UNA CULTURA INCLUSIVA
“Con i termini diversity and inclusion si descrivono le differenze individuali e di gruppo, che includono ma non si limitano a: età, nazionalità, etnia, genere etc. – spiega Rebecca Salat, avvocato associate di Rödl & Parter – Gli elementi fondanti la diversità, diventano la condicio sine qua non per la creazione di una cultura inclusiva all’interno del tessuto sociale e delle aziende.

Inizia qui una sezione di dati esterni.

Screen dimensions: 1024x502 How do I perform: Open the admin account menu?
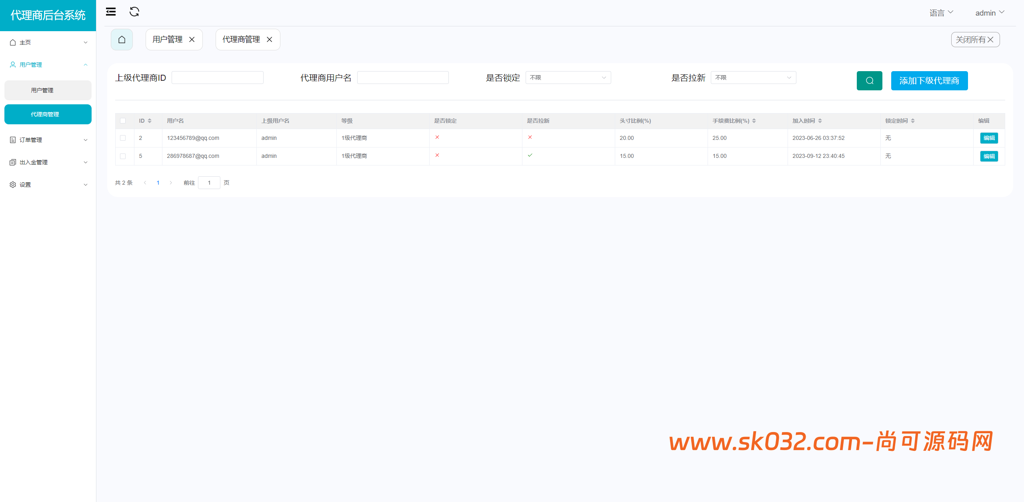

Un’impresa socialmente responsabile e inclusiva deve attivare una governance delle strategie e dei processi in modo tale da valorizzare l’apporto di ciascun collaboratore e dei relativi gruppi di appartenenza; attivare politiche a sostegno di comportamenti antidiscriminatori e a favore di azioni positive che tendano a valorizzare le differenze e a promuovere le specificità. Infine, deve creare consapevolezza che all’interno dell’azienda ci sia un patrimonio di diversità, rappresentato dalle persone che ne fanno parte, e questa consapevolezza deve condurre necessariamente ad attuare un percorso di sensibilizzazione, azione e anche comunicazione sul tema della diversità in azienda”.
LE AZIONI DA COMPIERE
Ma quali misure un datore di lavoro dovrebbe attivare per essere in linea con politiche più inclusive? “Ad esempio, si può agire su strategie di reclutamento e selezione del personale sulla base di determinati criteri, programmare una formazione che miri ad aumentare le opportunità di sviluppo e le capacità dei soggetti ‘diversi’ a cui sono rivolti; realizzare programmi di Empowerment e Mentoring e in grado di promuovere lo scambio intergenerazionale. Importante anche la formazione manageriale e le iniziative di Comunicazione interna ed esterna e di sensibilizzazione del personale e degli stakeholder. Tutto ciò si traduce in azioni concrete come ad esempio: prevedere la possibilità di scegliere un nome di elezione per i lavoratori transgender da usare sul posto di lavoro; assicurare che le persone vengano definite e chiamate in modo corretto e conforme all’identità di genere vissuta e percepita; utilizzare sempre un linguaggio rispettoso e inclusivo; redigere e implementare una policy in merito; predisporre servizi igienici “gender-neutral”; implementare programmi di coaching/mentorship percorsi di formazione per sensibilizzare il personale”.
NON SOLO QUESTIONE DI GENDER
Non esiste solo la tematica dell’inclusione sociale legata al gender, ma anche quella che coinvolge i lavoratori più anziani. Su questo fronte le problematiche più frequenti riguardano la difficoltà nell’esprimere il loro potenziale in un contesto lavorativo che non li valorizzi; difficoltà nel costruire un rapporto di collaborazione con le generazioni più giovani; mancanza di equilibrio tra vita lavorativa e vita privata; difficoltà nel rimanere al passo con le nuove tecnologie e i nuovi approcci. Il concetto dell’active ageing dovrà essere tenuto in debita considerazione dalle aziende che dovranno progettare interventi volti a favorire l’invecchiamento attivo nell’ambito lavorativo attraverso l’acquisizione di consapevolezza e il superamento dei pregiudizi che la categoria dei lavoratori più anziani solitamente subisce.
LA CERTIFICAZIONE
Dopo un’overview della normativa italiana in ambito di parità, diversità, inclusione e non discriminazione fatto da Sara Rossi, avvocato associate di Rödl & Partner, si sono analizzati gli strumenti di conciliazione vita-lavoro attualmente a disposizione dei datori di lavoro e dei lavoratori: si tratta dello smart-working, della possibilità di introdurre orari flessibili e il sostegno nel rientro post maternità/paternità. Si è parlato del welfare aziendale e si è approfondito il tema della certificazione parità di genere istituita dal 1° gennaio 2022 con la legge Gribaudo.
“La Prassi di Riferimento è la UNI/PdR125:2022 che ricordiamo non è un documento normativo che individua 6 Aree di indicatori attinenti alle differenti variabili che possono contraddistinguere un’organizzazione inclusiva e rispettosa della parità di genere. Per ciascuna area di valutazione sono stati identificati degli specifici KPI attraverso i quali misurare il grado di maturità dell’organizzazione attraverso un monitoraggio annuale e una verifica ogni due, per dare evidenza del miglioramento ottenuto grazie alla varietà degli interventi messi in atto o del remediation plan attivato. A sostegno delle imprese che intraprendono questo cammino esistono dei finanziamenti appositi varati anche da Regione Lombardia”.